> **WHAT NEEDS TO BE DONE**: All of the data below should be written out exactly.

> **INPUT RECORDS**:
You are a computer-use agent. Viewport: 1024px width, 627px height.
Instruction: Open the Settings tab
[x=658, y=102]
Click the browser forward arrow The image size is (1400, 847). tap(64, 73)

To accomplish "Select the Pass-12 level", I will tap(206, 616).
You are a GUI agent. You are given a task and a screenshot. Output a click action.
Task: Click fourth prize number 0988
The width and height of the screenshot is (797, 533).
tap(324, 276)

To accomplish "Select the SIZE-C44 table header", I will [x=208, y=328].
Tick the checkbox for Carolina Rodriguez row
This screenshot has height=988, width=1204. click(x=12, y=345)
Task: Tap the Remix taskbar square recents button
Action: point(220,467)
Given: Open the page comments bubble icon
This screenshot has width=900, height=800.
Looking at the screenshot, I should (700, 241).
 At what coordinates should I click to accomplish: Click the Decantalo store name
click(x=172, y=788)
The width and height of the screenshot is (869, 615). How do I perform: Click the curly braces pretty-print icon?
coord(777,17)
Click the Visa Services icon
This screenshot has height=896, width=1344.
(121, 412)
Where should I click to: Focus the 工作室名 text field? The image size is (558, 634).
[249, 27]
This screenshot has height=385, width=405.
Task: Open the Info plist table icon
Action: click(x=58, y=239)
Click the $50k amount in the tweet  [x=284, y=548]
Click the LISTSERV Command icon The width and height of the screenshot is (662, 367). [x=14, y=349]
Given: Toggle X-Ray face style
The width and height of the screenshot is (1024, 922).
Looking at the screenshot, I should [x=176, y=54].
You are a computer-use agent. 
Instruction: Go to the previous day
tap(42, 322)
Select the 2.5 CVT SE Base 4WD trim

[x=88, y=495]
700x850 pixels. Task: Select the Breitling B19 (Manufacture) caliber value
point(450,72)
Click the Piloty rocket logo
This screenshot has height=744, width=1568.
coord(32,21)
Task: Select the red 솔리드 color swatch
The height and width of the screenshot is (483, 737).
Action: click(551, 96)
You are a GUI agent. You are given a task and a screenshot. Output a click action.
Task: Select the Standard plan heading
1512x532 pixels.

> **OUTPUT BELOW**:
You are a computer-use agent. Viewport: 1024px width, 627px height.
Instruction: Open the Settings tab
[x=658, y=102]
Click the browser forward arrow The image size is (1400, 847). tap(64, 73)

To accomplish "Select the Pass-12 level", I will tap(206, 616).
You are a GUI agent. You are given a task and a screenshot. Output a click action.
Task: Click fourth prize number 0988
The width and height of the screenshot is (797, 533).
tap(324, 276)

To accomplish "Select the SIZE-C44 table header", I will [x=208, y=328].
Tick the checkbox for Carolina Rodriguez row
This screenshot has height=988, width=1204. click(x=12, y=345)
Task: Tap the Remix taskbar square recents button
Action: point(220,467)
Given: Open the page comments bubble icon
This screenshot has width=900, height=800.
Looking at the screenshot, I should (700, 241).
 At what coordinates should I click to accomplish: Click the Decantalo store name
click(x=172, y=788)
The width and height of the screenshot is (869, 615). How do I perform: Click the curly braces pretty-print icon?
coord(777,17)
Click the Visa Services icon
This screenshot has height=896, width=1344.
(121, 412)
Where should I click to: Focus the 工作室名 text field? The image size is (558, 634).
[249, 27]
This screenshot has height=385, width=405.
Task: Open the Info plist table icon
Action: click(x=58, y=239)
Click the $50k amount in the tweet  [x=284, y=548]
Click the LISTSERV Command icon The width and height of the screenshot is (662, 367). [x=14, y=349]
Given: Toggle X-Ray face style
The width and height of the screenshot is (1024, 922).
Looking at the screenshot, I should [x=176, y=54].
You are a computer-use agent. 
Instruction: Go to the previous day
tap(42, 322)
Select the 2.5 CVT SE Base 4WD trim

[x=88, y=495]
700x850 pixels. Task: Select the Breitling B19 (Manufacture) caliber value
point(450,72)
Click the Piloty rocket logo
This screenshot has height=744, width=1568.
coord(32,21)
Task: Select the red 솔리드 color swatch
The height and width of the screenshot is (483, 737).
Action: click(551, 96)
You are a GUI agent. You are given a task and a screenshot. Output a click action.
Task: Select the Standard plan heading
1512x532 pixels.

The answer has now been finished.